_Исходный текст_.
======

Но город-сад на практике превращался либо в город-спальню, либо в роскошные виллы богатых людей. Родились и крайности теории. Так, немецкий архитектор Б. Таут в книге «Распад городов» отрицает города вообще, предлагая взамен поселки в 500—600 человек под лозунгом «земля—хорошая квартира». В 1930 г. в работе «Исчезающий город» американский архитектор Ф. Л. Райт выдвинул проект идеального поселения, где на каждую семью приходится акр земли, главным занятием людей становится земле­делие, а общаются они между собой благодаря автомобилю. Город как таковой вообще не нужен, ибо современная техника дает в распоряжение людей скоростной транспорт, а дома у каждого есть телевизор (теория американского архитектора В. Гоэна). Так, в XX в. одновременно началось, с одной стороны, прославление механизированного стандарта быта, а с другой — борьба с ним.

Ф.Л. Райт. «Дом-водопад». США, Пенсильвания

Ле Корбюзье. Капелла Нотр-Дам дю О в Роншане

На протяжении последующих десятилетий обе теории варьируются и, несмотря на противоположность, в чем-то переплетаются. От дезурбанистических проектов идет, например, идея разобщения пешеходных и транспортных потоков, ставшая важнейшим прин­ципом современного градостроительства. Еще в 1944 г. первым примером решения проблемы разуплотнения больших городов бла­годаря городам-спутникам послужил проект «Большого Лондона». Проект восьми таких городов в радиусе 30—50 км от Лондона принадлежит английскому архитектору Патрику Аберкромби. Позд­нее появились «Большой Париж», «Большой Нью-Йорк» и т. д. Старые города развивались от центра к периферии с постепенным снижением плотности населения к окраине. Теперь все чаще в центре города остается лишь административный узел.

Территориальное планирование по районам, освоение больших пустых территорий для городов-спутников вызывает к жизни мно­жество новых проблем: сохранение природных богатств, выбор прокладки трасс и др.

Э. Саарииен. Аэровокзал «Кеннеди» около Нью-Йорка

В 30—40-х годах и в Англии, единственной стране, сохранявшей в архитектуре исторические стили (неоготику, неоклассику и пр.), побеждает функционализм континентальной Европы. Большое зна­чение имел тот факт, что в Англии в это время живут бежавшие из нацистской Германии выдающиеся представители этого направле­ния В. Гроппиус и Э. Мендельсон (объявленный «большевистским» Баухауз был закрыт в 1933 г.). Верные национальным традициям, английские архитекторы умело сочетали этот принцип и новатор­ство даже в таком международном стиле, как функционализм. Так, шекспировский Мемориальный театр в Стрэдфорде на Айвоне (архитектор Элизабет Скотт, 1932), облицованный кирпичом раз­ных цветовых градаций и отделанный в интерьере разными поро­дами дерева, при общей композиции объемов, характерной для архитектуры функционализма, имеет романтический и поэтический облик, свободный от всякой стилизации и органичный английскому зодчеству.

======

_Исходные данные_.
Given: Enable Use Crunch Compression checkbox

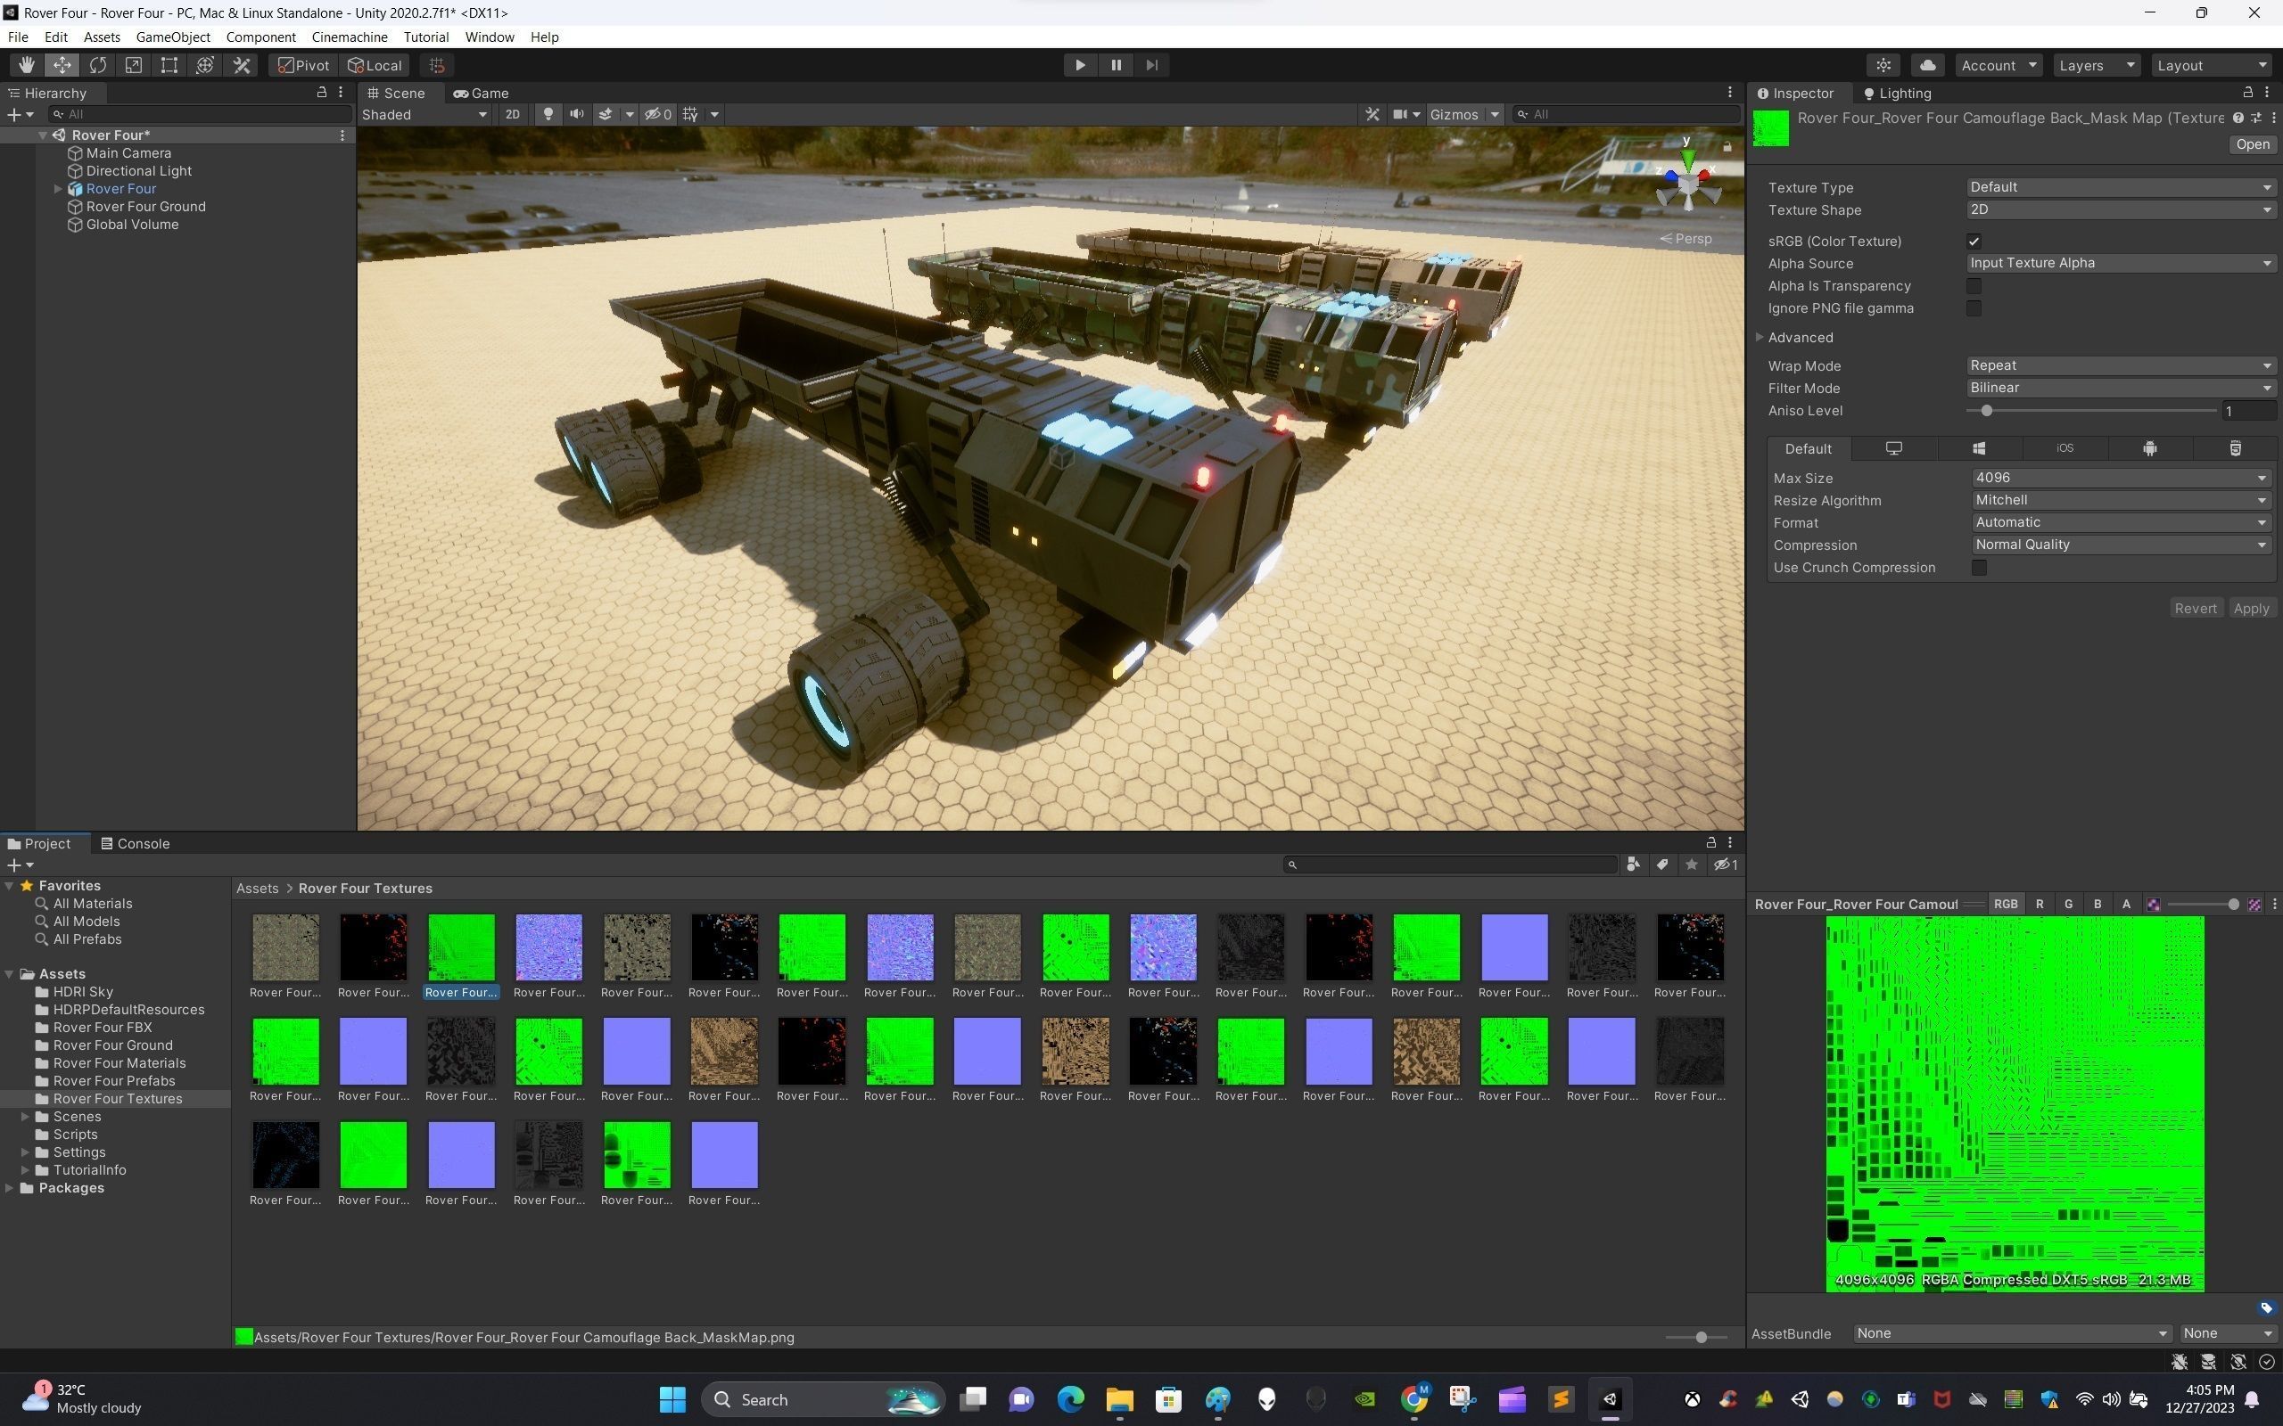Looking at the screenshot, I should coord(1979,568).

======

_Что сделать_.
**1.** Выведите фрагмент исходного текста, начиная со слов «На протяжении последующих» и заканчивая словами «лишь административный узел.».
**2.** Ответьте, пожалуйста, на вопросы по исходному тексту:
(a) В каком году Ф. Л. Райт выдвинул проект идеального поселения в работе «Исчезающий город»?
(b) Какому архитектору принадлежит проект восьми городов-спутников вокруг Лондона?
(c) В каком году был закрыт Баухауз?

_Ответы к заданиям_.
**1.**
На протяжении последующих десятилетий обе теории варьируются и, несмотря на противоположность, в чем-то переплетаются. От дезурбанистических проектов идет, например, идея разобщения пешеходных и транспортных потоков, ставшая важнейшим прин­ципом современного градостроительства. Еще в 1944 г. первым примером решения проблемы разуплотнения больших городов бла­годаря городам-спутникам послужил проект «Большого Лондона». Проект восьми таких городов в радиусе 30—50 км от Лондона принадлежит английскому архитектору Патрику Аберкромби. Позд­нее появились «Большой Париж», «Большой Нью-Йорк» и т. д. Старые города развивались от центра к периферии с постепенным снижением плотности населения к окраине. Теперь все чаще в центре города остается лишь административный узел.

**2.**
(a) В 1930 году.
(b) Английскому архитектору Патрику Аберкромби.
(c) В 1933 году.